Printing comics isn't always a laughing matter for comic artist and La Mano publisher Zak Sally.

August 17, 2012 at 9:05PM
Zak Sally
Zak Sally (Margaret Andrews/The Minnesota Star Tribune)

Zak Sally loves comics — reading them, drawing them, teaching them and, most of the time, producing art comic books for himself and other artists as publisher of Minneapolis-based small press La Mano.

The only exception is when his A.B. Dick 360 offset printing press, the fickle centerpiece of La Mano's operations, is particularly temperamental.

"Let the nightmare begin," Sally said, with a slight smile. "Last night, it's embarrassing, but it actually had me reduced to tears. One of these days I'll have it dialed in and humming."

Sally got his first press, a nod to the DIY culture and punk aesthetic he came up in, in 2004 and upgraded a few months ago.

An acclaimed comic artist, Sally is now drawing the latest installment of his "Sammy the Mouse" series. He was just 13 when he made his first zine and 20 when he began putting out zines and comics under the La Mano label in 1991.

Sally, the former bassist in Duluth indie rock band Low, last year issued a vinyl version of his 2009 solo CD "Fear of Song," through La Mano.

La Mano also published Sally's "Recidivist" series and works by prominent comic artists Kim Deitch and John Porcellino. (Beside Sally's website, www.lamano21.com, La Mano titles are available at Big Brain Comics in Minneapolis).

Sally also teaches in the comics program at the Minneapolis College of Art and Design and is a frequent stay-at-home dad since he and his wife had the second of their two children a year ago.

Three and out with artist Zak Sally

  • How did you get hooked on comics?

    The first thing I read by myself was "Peanuts." After that I got into superheroes. It's a fairly standard comic-obsessive trajectory. Thankfully when I grew out of that was the time when the new undergrounds were happening. I was able to keep loving and being interested in comics.

    • How would you describe your "Sammy the Mouse" series?

      It's a bunch of animals that run around and drink and swear at each other. I'm drawing a comic that for me is really entertaining and fun to read. A lot of people think it's really dark and depressing, which I don't have an answer for. When all is said and done, I think it's going to have some really redemptive qualities to it.

      • Where do printed art comics and books like yours fit in a digital world?

        I think there are going to be lines in the sand that are drawn. If a piece of art is going to have a physical form, there should be a reason for it to have a physical form. It grows increasingly important to me having that physical object. The more I can see the human being behind that physical object, the more special it makes it to me.

        Three more and out with Sally

        • What do you like most about making comics?

          You can create this world, all on your own. And every single piece of that comes from you. Which is different than film where you have to get millions of dollars and all these technicians. Comics is you sitting by yourself and working it all out.
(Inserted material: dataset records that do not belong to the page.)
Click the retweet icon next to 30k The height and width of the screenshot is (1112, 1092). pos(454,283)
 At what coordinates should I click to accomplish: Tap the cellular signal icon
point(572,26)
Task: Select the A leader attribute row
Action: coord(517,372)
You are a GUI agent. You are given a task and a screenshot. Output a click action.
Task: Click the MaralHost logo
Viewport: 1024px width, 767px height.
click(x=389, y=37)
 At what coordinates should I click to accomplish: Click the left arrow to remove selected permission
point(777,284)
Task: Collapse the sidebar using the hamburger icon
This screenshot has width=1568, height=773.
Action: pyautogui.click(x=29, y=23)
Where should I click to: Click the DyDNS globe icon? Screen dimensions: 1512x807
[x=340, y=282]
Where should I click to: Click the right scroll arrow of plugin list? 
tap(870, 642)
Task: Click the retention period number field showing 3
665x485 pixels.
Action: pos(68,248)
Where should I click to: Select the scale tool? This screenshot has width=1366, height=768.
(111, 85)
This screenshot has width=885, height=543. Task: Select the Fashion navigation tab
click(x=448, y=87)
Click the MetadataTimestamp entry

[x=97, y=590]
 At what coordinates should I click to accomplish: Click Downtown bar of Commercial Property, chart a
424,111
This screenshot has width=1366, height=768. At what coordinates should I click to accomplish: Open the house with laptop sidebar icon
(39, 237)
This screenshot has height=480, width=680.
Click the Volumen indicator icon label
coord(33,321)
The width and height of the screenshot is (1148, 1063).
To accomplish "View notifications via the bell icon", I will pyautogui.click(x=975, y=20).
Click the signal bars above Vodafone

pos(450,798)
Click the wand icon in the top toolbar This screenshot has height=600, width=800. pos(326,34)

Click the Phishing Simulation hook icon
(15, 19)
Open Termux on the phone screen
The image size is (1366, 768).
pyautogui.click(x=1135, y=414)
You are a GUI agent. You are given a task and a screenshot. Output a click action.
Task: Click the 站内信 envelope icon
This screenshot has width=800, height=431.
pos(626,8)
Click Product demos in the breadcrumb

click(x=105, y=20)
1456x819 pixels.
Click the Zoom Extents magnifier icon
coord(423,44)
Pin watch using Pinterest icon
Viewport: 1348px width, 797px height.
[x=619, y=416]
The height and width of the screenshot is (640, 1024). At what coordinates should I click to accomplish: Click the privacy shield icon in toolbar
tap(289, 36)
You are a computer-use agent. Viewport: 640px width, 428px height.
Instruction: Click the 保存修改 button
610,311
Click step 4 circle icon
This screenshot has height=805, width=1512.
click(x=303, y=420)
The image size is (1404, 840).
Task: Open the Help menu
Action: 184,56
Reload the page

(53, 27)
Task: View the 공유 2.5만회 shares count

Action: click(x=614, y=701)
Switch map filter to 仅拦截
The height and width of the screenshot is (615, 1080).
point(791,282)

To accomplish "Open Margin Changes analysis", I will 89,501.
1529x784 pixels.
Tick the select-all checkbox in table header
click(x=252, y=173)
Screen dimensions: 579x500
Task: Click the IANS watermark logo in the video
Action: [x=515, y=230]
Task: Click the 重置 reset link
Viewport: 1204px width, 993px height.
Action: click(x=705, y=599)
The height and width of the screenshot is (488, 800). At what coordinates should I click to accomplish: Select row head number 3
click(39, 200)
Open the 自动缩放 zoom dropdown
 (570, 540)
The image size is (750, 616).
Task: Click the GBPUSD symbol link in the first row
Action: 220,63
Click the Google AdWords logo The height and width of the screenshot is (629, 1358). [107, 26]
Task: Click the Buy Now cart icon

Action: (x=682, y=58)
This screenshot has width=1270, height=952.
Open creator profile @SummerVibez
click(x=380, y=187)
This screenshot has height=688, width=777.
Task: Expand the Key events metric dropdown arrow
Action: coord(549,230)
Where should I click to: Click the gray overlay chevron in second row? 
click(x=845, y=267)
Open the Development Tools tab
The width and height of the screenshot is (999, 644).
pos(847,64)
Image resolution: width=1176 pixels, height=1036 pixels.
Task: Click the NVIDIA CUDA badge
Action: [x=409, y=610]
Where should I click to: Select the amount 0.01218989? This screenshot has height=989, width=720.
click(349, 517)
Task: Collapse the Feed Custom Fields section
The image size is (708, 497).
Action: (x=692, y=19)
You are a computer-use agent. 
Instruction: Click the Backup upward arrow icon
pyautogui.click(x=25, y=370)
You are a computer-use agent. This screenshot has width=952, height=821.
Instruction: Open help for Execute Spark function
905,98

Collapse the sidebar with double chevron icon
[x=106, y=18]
It's weird and painful and difficult and fantastic.

          • You're self-taught as an artist, so how does it go when you're teaching in the comics program at the Minneapolis College of Art and Design?

            Every year it gets closer to what I imagine film school would be like: People who are storytellers and love this medium and want to say what they have to say in this form. I always tell them I didn't go to college or art school because comics were still a pretty debased form then. If nobody was going to teach me that, there's no point in going through that process.

            • What was the best part of being in Low?

              There were parts of it I loved and parts of it I hated. Some nights it was, "Oh my God, I get to play music." Sometimes, it was, "I would rather be doing anything other than this. Sometimes being away from home was the greatest thing in the world. Sometimes all I wanted was to have a home to be at. But I wouldn't trade that time for anything. It was a pretty astounding experience.